*Your objective*
In this exercise, each record below is to be written out again exactly.

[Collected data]

--- START ---

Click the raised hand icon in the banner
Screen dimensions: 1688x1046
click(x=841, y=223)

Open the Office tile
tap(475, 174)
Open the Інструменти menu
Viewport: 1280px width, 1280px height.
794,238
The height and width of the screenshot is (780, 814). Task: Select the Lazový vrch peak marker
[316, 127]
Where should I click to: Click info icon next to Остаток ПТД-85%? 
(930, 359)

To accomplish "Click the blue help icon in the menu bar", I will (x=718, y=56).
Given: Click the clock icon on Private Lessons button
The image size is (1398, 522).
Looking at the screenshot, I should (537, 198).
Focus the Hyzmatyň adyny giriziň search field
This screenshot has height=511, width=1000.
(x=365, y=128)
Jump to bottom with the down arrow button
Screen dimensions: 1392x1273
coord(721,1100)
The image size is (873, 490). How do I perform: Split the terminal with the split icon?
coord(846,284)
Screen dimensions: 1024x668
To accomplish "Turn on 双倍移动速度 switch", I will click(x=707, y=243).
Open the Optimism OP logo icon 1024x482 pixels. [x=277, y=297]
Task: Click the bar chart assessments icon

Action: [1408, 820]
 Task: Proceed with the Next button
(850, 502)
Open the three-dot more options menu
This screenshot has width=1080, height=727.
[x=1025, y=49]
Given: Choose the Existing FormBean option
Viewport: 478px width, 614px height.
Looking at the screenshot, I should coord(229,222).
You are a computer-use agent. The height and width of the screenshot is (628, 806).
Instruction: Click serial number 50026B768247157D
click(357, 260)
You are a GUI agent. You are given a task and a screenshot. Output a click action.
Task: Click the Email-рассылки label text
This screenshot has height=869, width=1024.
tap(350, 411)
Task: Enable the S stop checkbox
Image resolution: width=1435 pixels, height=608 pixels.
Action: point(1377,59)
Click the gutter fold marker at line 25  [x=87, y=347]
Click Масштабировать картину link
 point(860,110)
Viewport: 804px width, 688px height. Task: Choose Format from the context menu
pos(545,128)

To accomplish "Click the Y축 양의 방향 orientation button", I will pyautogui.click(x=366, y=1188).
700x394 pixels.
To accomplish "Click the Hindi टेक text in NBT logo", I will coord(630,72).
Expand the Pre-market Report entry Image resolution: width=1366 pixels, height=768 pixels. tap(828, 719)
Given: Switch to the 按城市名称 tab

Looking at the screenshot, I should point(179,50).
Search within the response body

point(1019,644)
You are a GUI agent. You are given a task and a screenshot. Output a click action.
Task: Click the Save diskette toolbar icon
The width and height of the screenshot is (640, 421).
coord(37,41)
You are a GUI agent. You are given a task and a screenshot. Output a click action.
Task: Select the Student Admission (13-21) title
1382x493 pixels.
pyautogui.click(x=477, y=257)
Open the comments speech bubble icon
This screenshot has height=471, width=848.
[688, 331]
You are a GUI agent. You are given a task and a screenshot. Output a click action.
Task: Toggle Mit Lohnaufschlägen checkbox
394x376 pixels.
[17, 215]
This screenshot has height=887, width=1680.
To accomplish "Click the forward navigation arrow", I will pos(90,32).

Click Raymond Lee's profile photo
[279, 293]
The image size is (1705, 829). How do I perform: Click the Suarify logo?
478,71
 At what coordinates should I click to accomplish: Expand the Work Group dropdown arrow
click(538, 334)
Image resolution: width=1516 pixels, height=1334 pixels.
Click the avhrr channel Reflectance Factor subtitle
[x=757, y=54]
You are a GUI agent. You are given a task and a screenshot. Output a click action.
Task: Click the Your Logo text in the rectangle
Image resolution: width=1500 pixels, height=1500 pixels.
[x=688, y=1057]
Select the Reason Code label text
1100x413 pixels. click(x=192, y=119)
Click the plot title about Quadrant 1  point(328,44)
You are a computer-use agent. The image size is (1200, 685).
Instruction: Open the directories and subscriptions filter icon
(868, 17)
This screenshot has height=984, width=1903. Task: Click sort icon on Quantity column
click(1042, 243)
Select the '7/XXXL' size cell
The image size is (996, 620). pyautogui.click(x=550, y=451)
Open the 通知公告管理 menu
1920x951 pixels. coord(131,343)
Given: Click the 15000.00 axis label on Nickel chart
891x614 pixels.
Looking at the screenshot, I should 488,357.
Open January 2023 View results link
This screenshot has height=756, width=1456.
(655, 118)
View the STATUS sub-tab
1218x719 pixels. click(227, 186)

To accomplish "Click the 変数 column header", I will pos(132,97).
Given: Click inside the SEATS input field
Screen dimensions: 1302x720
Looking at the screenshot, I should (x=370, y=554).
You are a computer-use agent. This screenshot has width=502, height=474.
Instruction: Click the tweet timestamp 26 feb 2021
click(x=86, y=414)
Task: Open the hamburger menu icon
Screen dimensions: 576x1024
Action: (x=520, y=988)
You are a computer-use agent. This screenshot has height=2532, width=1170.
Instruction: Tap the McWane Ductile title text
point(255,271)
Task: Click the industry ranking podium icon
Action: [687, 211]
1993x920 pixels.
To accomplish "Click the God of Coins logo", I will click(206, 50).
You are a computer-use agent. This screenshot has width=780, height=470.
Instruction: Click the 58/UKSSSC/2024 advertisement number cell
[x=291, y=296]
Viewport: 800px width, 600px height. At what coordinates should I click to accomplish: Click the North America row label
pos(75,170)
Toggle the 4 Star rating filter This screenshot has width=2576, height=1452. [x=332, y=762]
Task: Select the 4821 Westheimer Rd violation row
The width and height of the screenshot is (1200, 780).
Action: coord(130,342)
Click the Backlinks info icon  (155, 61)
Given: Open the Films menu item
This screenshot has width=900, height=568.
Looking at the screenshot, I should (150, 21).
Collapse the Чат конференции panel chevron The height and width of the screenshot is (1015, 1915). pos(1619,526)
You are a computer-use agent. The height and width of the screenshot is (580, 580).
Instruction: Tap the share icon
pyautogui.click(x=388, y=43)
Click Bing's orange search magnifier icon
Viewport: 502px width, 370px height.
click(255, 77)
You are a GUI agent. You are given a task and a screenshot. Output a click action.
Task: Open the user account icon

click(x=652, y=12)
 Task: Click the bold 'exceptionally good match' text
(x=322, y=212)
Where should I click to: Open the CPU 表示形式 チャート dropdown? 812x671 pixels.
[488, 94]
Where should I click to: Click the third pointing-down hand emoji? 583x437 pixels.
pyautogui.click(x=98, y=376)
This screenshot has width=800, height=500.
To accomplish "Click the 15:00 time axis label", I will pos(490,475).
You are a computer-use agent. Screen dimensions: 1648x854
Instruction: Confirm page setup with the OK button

--- END ---

*Worked solution*
Click the raised hand icon in the banner
Screen dimensions: 1688x1046
click(x=841, y=223)

Open the Office tile
tap(475, 174)
Open the Інструменти menu
Viewport: 1280px width, 1280px height.
794,238
The height and width of the screenshot is (780, 814). Task: Select the Lazový vrch peak marker
[316, 127]
Where should I click to: Click info icon next to Остаток ПТД-85%? 
(930, 359)

To accomplish "Click the blue help icon in the menu bar", I will (x=718, y=56).
Given: Click the clock icon on Private Lessons button
The image size is (1398, 522).
Looking at the screenshot, I should (537, 198).
Focus the Hyzmatyň adyny giriziň search field
This screenshot has height=511, width=1000.
(x=365, y=128)
Jump to bottom with the down arrow button
Screen dimensions: 1392x1273
coord(721,1100)
The image size is (873, 490). How do I perform: Split the terminal with the split icon?
coord(846,284)
Screen dimensions: 1024x668
To accomplish "Turn on 双倍移动速度 switch", I will click(x=707, y=243).
Open the Optimism OP logo icon 1024x482 pixels. [x=277, y=297]
Task: Click the bar chart assessments icon

Action: [1408, 820]
 Task: Proceed with the Next button
(850, 502)
Open the three-dot more options menu
This screenshot has width=1080, height=727.
[x=1025, y=49]
Given: Choose the Existing FormBean option
Viewport: 478px width, 614px height.
Looking at the screenshot, I should coord(229,222).
You are a computer-use agent. The height and width of the screenshot is (628, 806).
Instruction: Click serial number 50026B768247157D
click(357, 260)
You are a GUI agent. You are given a task and a screenshot. Output a click action.
Task: Click the Email-рассылки label text
This screenshot has height=869, width=1024.
tap(350, 411)
Task: Enable the S stop checkbox
Image resolution: width=1435 pixels, height=608 pixels.
Action: point(1377,59)
Click the gutter fold marker at line 25  [x=87, y=347]
Click Масштабировать картину link
 point(860,110)
Viewport: 804px width, 688px height. Task: Choose Format from the context menu
pos(545,128)

To accomplish "Click the Y축 양의 방향 orientation button", I will pyautogui.click(x=366, y=1188).
700x394 pixels.
To accomplish "Click the Hindi टेक text in NBT logo", I will coord(630,72).
Expand the Pre-market Report entry Image resolution: width=1366 pixels, height=768 pixels. tap(828, 719)
Given: Switch to the 按城市名称 tab

Looking at the screenshot, I should point(179,50).
Search within the response body

point(1019,644)
You are a GUI agent. You are given a task and a screenshot. Output a click action.
Task: Click the Save diskette toolbar icon
The width and height of the screenshot is (640, 421).
coord(37,41)
You are a GUI agent. You are given a task and a screenshot. Output a click action.
Task: Select the Student Admission (13-21) title
1382x493 pixels.
pyautogui.click(x=477, y=257)
Open the comments speech bubble icon
This screenshot has height=471, width=848.
[688, 331]
You are a GUI agent. You are given a task and a screenshot. Output a click action.
Task: Toggle Mit Lohnaufschlägen checkbox
394x376 pixels.
[17, 215]
This screenshot has height=887, width=1680.
To accomplish "Click the forward navigation arrow", I will pos(90,32).

Click Raymond Lee's profile photo
[279, 293]
The image size is (1705, 829). How do I perform: Click the Suarify logo?
478,71
 At what coordinates should I click to accomplish: Expand the Work Group dropdown arrow
click(538, 334)
Image resolution: width=1516 pixels, height=1334 pixels.
Click the avhrr channel Reflectance Factor subtitle
[x=757, y=54]
You are a GUI agent. You are given a task and a screenshot. Output a click action.
Task: Click the Your Logo text in the rectangle
Image resolution: width=1500 pixels, height=1500 pixels.
[x=688, y=1057]
Select the Reason Code label text
1100x413 pixels. click(x=192, y=119)
Click the plot title about Quadrant 1  point(328,44)
You are a computer-use agent. The image size is (1200, 685).
Instruction: Open the directories and subscriptions filter icon
(868, 17)
This screenshot has height=984, width=1903. Task: Click sort icon on Quantity column
click(1042, 243)
Select the '7/XXXL' size cell
The image size is (996, 620). pyautogui.click(x=550, y=451)
Open the 通知公告管理 menu
1920x951 pixels. coord(131,343)
Given: Click the 15000.00 axis label on Nickel chart
891x614 pixels.
Looking at the screenshot, I should 488,357.
Open January 2023 View results link
This screenshot has height=756, width=1456.
(655, 118)
View the STATUS sub-tab
1218x719 pixels. click(227, 186)

To accomplish "Click the 変数 column header", I will pos(132,97).
Given: Click inside the SEATS input field
Screen dimensions: 1302x720
Looking at the screenshot, I should (x=370, y=554).
You are a computer-use agent. This screenshot has width=502, height=474.
Instruction: Click the tweet timestamp 26 feb 2021
click(x=86, y=414)
Task: Open the hamburger menu icon
Screen dimensions: 576x1024
Action: (x=520, y=988)
You are a computer-use agent. This screenshot has height=2532, width=1170.
Instruction: Tap the McWane Ductile title text
point(255,271)
Task: Click the industry ranking podium icon
Action: [687, 211]
1993x920 pixels.
To accomplish "Click the God of Coins logo", I will click(206, 50).
You are a computer-use agent. This screenshot has width=780, height=470.
Instruction: Click the 58/UKSSSC/2024 advertisement number cell
[x=291, y=296]
Viewport: 800px width, 600px height. At what coordinates should I click to accomplish: Click the North America row label
pos(75,170)
Toggle the 4 Star rating filter This screenshot has width=2576, height=1452. [x=332, y=762]
Task: Select the 4821 Westheimer Rd violation row
The width and height of the screenshot is (1200, 780).
Action: coord(130,342)
Click the Backlinks info icon  (155, 61)
Given: Open the Films menu item
This screenshot has width=900, height=568.
Looking at the screenshot, I should (150, 21).
Collapse the Чат конференции panel chevron The height and width of the screenshot is (1015, 1915). pos(1619,526)
You are a computer-use agent. The height and width of the screenshot is (580, 580).
Instruction: Tap the share icon
pyautogui.click(x=388, y=43)
Click Bing's orange search magnifier icon
Viewport: 502px width, 370px height.
click(255, 77)
You are a GUI agent. You are given a task and a screenshot. Output a click action.
Task: Open the user account icon

click(x=652, y=12)
 Task: Click the bold 'exceptionally good match' text
(x=322, y=212)
Where should I click to: Open the CPU 表示形式 チャート dropdown? 812x671 pixels.
[488, 94]
Where should I click to: Click the third pointing-down hand emoji? 583x437 pixels.
pyautogui.click(x=98, y=376)
This screenshot has width=800, height=500.
To accomplish "Click the 15:00 time axis label", I will pos(490,475).
You are a computer-use agent. Screen dimensions: 1648x854
Instruction: Confirm page setup with the OK button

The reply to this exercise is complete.